Le droit colonial serait alors, sinon un complot, du moins le reflet d’une politique magistralement élaborée depuis la Métropole entre l’administration, les missionnaires, les colons, les instituteurs, les magistrats, les médecins, les anthropologues et autres acteurs de la colonisation. Une telle hypothèse est absurde dans la mesure où elle minimise les divergences récurrentes entre ces diverses catégories sur le terrain  colonial. Si, au début du XXe siècle, il est indéniable que les acteurs coloniaux semblent pour la plupart convaincus de la « mission civilisatrice » des « races supérieures » sur les «races inférieures »,  il n’en demeure pas moins que, dans la pratique, chacun la conçoit différemment. Ainsi, pendant que les missionnaires concrétisent l’assimilation en convertissant les indigènes au christianisme, les colons, dans une logique capitaliste, sont défavorables à l’égalité assimilatrice pour bénéficier d’une main d’œuvre docile dont le statut est figé et inférieur. Face à ces options contradictoires, le rôle de l’Etat colonial consiste essentiellement à aménager et à maintenir un cadre législatif tenant compte non seulement des intérêts de chaque acteur colonial, mais aussi des populations indigènes, notamment lorsque la souveraineté de la France en dépend. Dès lors, il apparaît que la conservation du Cameroun dans l’Empire français a été l’enjeu fondamental de la politique législative de 1916 à 1959.

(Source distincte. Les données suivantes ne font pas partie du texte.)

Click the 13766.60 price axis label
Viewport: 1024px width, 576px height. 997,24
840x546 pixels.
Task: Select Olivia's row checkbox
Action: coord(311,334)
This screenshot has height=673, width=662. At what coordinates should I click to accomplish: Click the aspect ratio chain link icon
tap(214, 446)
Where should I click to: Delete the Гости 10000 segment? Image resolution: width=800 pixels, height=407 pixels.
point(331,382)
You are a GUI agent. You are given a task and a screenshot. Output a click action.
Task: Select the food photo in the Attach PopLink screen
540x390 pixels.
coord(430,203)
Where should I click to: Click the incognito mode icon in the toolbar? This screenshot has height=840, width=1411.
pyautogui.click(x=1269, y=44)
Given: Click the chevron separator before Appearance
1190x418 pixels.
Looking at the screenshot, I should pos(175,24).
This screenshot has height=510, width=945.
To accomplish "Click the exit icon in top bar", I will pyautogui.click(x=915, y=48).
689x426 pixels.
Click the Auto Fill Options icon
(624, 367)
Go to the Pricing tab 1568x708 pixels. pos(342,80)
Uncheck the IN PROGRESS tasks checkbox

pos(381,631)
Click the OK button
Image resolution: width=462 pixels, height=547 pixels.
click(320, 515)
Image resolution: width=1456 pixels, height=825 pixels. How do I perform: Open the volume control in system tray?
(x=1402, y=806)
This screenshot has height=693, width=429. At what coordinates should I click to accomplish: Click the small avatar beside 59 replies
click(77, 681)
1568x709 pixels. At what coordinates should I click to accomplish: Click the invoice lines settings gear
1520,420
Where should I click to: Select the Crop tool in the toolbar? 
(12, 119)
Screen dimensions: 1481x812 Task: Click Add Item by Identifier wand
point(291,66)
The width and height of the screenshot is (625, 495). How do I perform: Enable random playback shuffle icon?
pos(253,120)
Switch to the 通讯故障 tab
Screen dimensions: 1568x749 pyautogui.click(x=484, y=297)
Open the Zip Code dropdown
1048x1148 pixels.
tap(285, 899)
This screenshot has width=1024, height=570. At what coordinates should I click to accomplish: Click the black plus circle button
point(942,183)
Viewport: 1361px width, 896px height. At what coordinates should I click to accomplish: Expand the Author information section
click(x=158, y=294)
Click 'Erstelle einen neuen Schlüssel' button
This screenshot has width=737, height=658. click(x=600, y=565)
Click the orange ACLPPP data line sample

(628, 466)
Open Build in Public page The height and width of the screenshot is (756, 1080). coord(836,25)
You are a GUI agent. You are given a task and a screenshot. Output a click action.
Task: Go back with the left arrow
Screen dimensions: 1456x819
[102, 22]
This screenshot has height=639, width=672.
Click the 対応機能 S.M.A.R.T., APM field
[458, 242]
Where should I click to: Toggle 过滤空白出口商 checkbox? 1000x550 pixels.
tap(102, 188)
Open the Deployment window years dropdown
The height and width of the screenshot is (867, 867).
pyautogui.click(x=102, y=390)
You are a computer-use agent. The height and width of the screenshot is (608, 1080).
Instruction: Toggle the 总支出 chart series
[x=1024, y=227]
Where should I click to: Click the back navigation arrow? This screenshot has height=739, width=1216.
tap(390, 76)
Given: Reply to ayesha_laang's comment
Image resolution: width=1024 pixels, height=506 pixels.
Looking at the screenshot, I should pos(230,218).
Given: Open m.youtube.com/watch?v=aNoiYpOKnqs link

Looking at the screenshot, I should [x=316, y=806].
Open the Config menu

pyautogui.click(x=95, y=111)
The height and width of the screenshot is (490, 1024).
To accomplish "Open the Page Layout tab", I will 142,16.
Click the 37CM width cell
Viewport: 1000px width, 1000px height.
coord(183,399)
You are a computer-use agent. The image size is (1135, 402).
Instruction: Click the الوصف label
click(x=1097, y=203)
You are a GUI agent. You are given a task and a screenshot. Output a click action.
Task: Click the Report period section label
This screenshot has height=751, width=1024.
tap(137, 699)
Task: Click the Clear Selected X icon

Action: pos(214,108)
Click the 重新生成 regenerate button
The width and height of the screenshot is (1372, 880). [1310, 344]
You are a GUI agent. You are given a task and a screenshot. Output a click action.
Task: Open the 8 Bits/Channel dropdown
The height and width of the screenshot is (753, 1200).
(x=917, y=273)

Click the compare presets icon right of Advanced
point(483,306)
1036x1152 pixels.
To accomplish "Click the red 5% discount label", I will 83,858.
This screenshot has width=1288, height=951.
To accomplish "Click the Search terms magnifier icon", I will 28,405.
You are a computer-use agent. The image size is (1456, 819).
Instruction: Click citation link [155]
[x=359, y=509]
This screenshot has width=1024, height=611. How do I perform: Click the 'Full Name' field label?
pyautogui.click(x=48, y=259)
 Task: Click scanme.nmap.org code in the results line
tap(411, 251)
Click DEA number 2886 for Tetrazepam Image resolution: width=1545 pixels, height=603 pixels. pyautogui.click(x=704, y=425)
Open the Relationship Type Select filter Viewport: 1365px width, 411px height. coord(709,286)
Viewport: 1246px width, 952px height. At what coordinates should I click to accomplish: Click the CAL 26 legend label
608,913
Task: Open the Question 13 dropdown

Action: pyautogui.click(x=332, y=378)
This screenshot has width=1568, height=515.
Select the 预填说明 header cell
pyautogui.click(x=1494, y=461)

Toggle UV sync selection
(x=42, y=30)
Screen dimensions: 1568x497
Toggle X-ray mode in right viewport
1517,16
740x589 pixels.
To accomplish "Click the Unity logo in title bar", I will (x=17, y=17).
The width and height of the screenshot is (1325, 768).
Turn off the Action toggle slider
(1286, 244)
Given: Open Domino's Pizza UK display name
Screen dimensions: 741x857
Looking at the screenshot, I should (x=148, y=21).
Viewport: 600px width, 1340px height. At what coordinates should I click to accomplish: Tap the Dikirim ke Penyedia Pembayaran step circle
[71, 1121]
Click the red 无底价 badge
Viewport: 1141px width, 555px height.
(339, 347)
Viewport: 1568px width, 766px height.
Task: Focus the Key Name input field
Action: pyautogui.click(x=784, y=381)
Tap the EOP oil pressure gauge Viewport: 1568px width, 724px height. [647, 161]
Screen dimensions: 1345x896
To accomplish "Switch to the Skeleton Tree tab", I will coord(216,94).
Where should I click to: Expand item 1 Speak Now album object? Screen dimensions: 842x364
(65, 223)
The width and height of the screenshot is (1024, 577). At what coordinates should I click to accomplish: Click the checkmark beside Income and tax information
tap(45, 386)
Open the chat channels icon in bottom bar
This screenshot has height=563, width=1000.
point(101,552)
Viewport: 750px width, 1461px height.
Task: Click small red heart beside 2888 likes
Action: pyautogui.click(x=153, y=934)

La conservation du Cameroun dans l’Empire français, enjeu fondamental de la politique législative
C’est en effet depuis le XIXe siècle que la France convoite le Cameroun qu’elle finit par conquérir à la faveur de la « Grande Guerre ». Avant même que le statut de ce Territoire ne soit clarifié à la Conférence de Versailles (1919), les autorités françaises ont déjà pris en main l’héritage allemand. Elles mettent tout en œuvre pour créer une situation irréversible en intégrant les Camerounais dans leur système colonial. De fait (1916-1922), le domaine colonial français s’agrandit à la satisfaction de son opinion publique et de sa classe politique, quasiment unanimes autour de l’idée de la « plus grande France ».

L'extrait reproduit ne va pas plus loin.